Besides PTC, GMR, IL&FS, PowerGrid, Larsen and Toubro and National Insurance Co of India will be presenting their capabilities and potential at the seminar in a bid for alliances.

Girish Pradhan, joint secretary at India’s power ministry, will provide an overview of Indo-Nepal cooperation in electricity.

Three of Nepal’s ministers – Finance Minister Ram Sharan Mahat, Minister of State for Hydropower Gyan bahadur Karki and (Maoist) Minister for Physical Planning and Infrastructure Hisila Yami – will address the summit. So will the Indian ambassador to Nepal, Shiv Shankar Mukherjee.

The power summit comes at a time several Indian companies, including GMR, L&T, the Jindal Group, Reliance and others, are in the fray for hydropower projects.

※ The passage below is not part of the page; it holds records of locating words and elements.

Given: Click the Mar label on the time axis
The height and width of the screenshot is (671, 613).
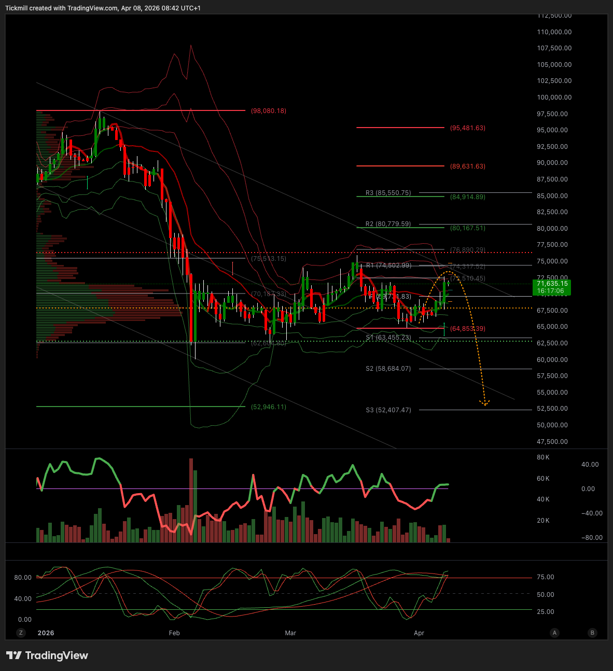Looking at the screenshot, I should click(290, 633).
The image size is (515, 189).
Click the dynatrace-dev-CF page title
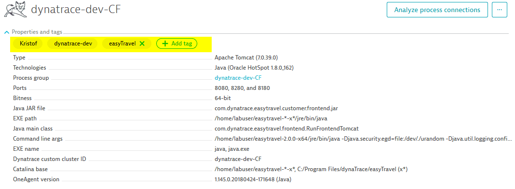(76, 10)
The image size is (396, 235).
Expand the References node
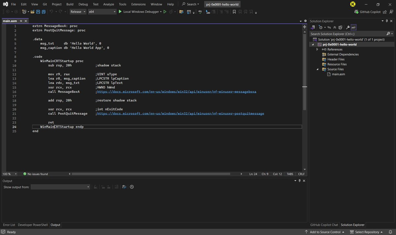(x=317, y=49)
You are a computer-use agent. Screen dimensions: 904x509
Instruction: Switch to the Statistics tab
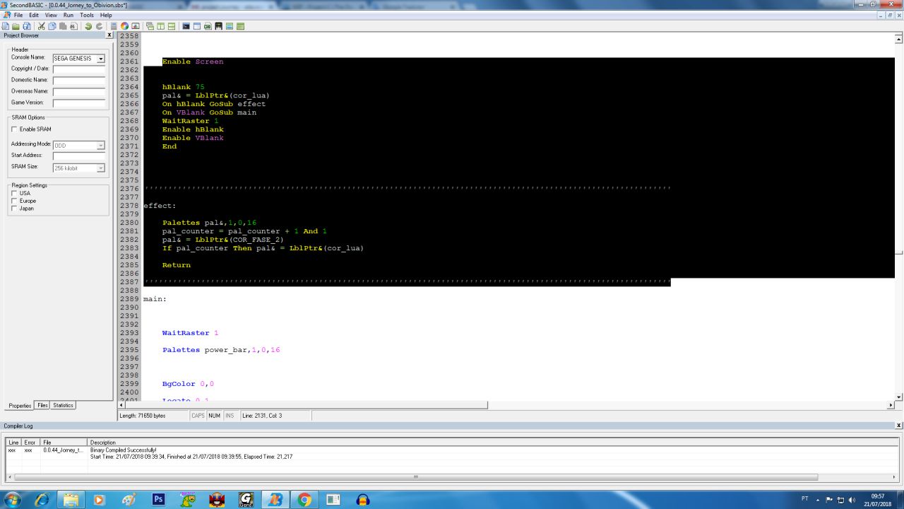click(63, 405)
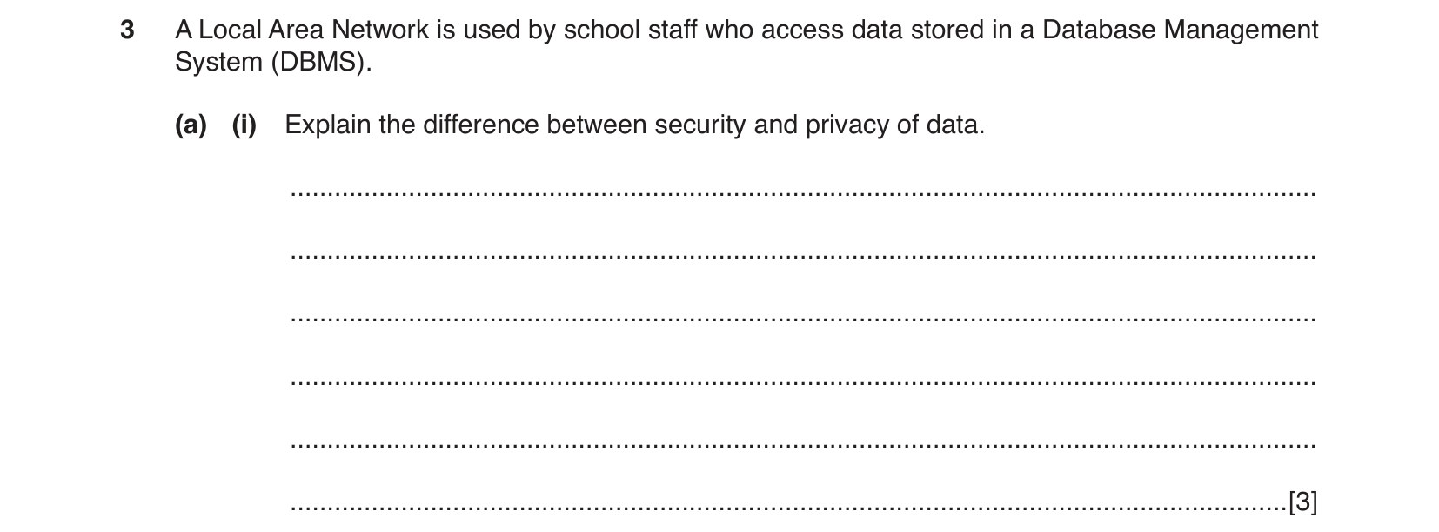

However, the government is yet to award any licence due to the opposition of political parties as well as NGOs who have been accusing the government of trying to give undue benefit to Indian companies.

One of the largest power projects in the pipeline has been taken to court because it entered into an agreement with PTC to sell all the power to the Indian company.

The bilateral power projects to be executed by India and Nepal together have also been surrounded by controversy, with none even close to implementation.

Even the power project to be built by India upon the request of Nepal is on hold following mounting political turmoil in the country.

The Maoists, who had obstructed development projects during their decade-old insurgency, have now threatened to quit the government and start a new revolt. If they do that, foreign investors would shy away from the trouble-torn country.

Even if they don’t, with a critical election scheduled for Nov 22, it is unlikely that new deals could be struck up before the dust settles down.

In the past, two more power summits had been organised in Kathmandu under the initiative of the private sector.

However, there has been virtually no movement, thanks to political obstruction. Currently, Nepal faces a four-hour weekly power outage that officials have warned would go up to 12-17 hours daily after November.